> **RECORDS**:
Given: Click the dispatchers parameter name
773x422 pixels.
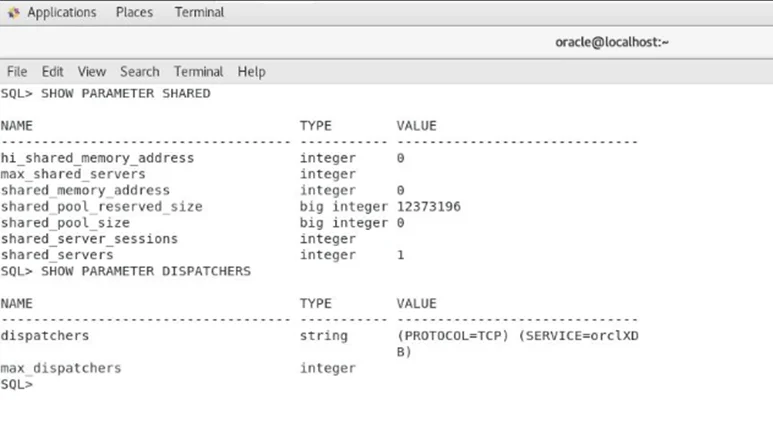Looking at the screenshot, I should tap(45, 336).
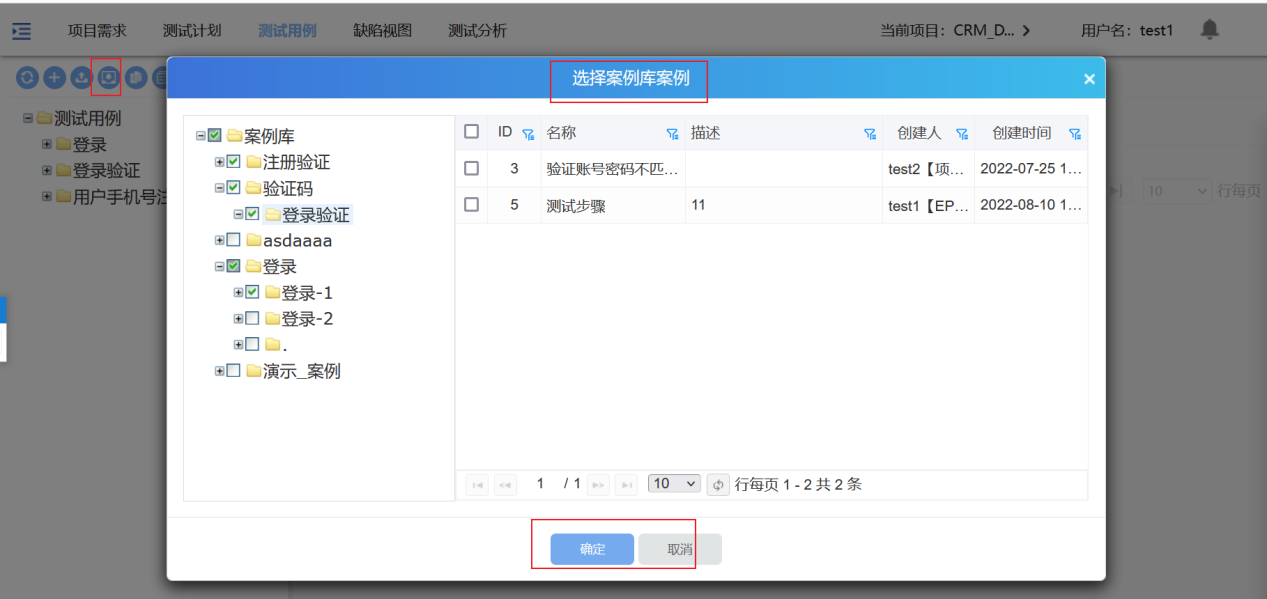Collapse the 登录 node in 案例库 tree

pyautogui.click(x=220, y=267)
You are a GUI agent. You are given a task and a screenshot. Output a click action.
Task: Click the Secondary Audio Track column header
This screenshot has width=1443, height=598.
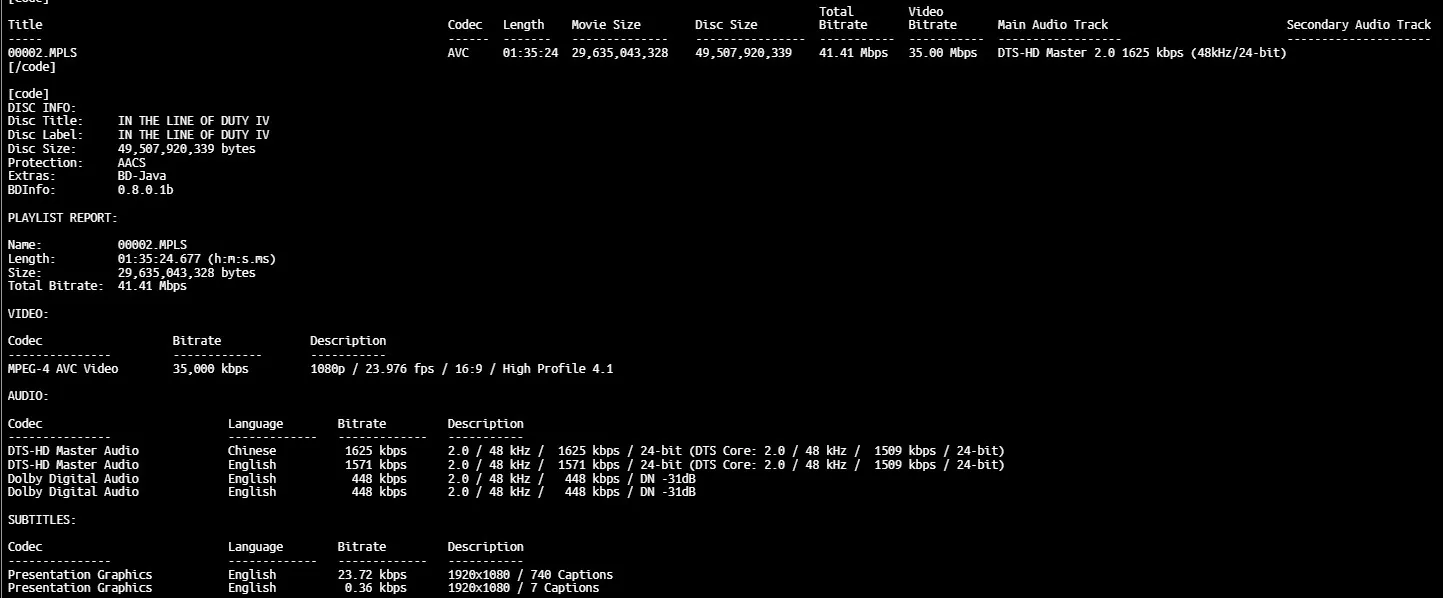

> **EXERCISE DIRECTIONS**: Word for word, restate all of the data, but do not copy the pictures.

> **ANSWER SPACE**:
Given: Click the dispatchers parameter name
773x422 pixels.
Looking at the screenshot, I should tap(45, 336).
Collapse the 登录 node in 案例库 tree

pyautogui.click(x=220, y=267)
You are a GUI agent. You are given a task and a screenshot. Output a click action.
Task: Click the Secondary Audio Track column header
This screenshot has width=1443, height=598.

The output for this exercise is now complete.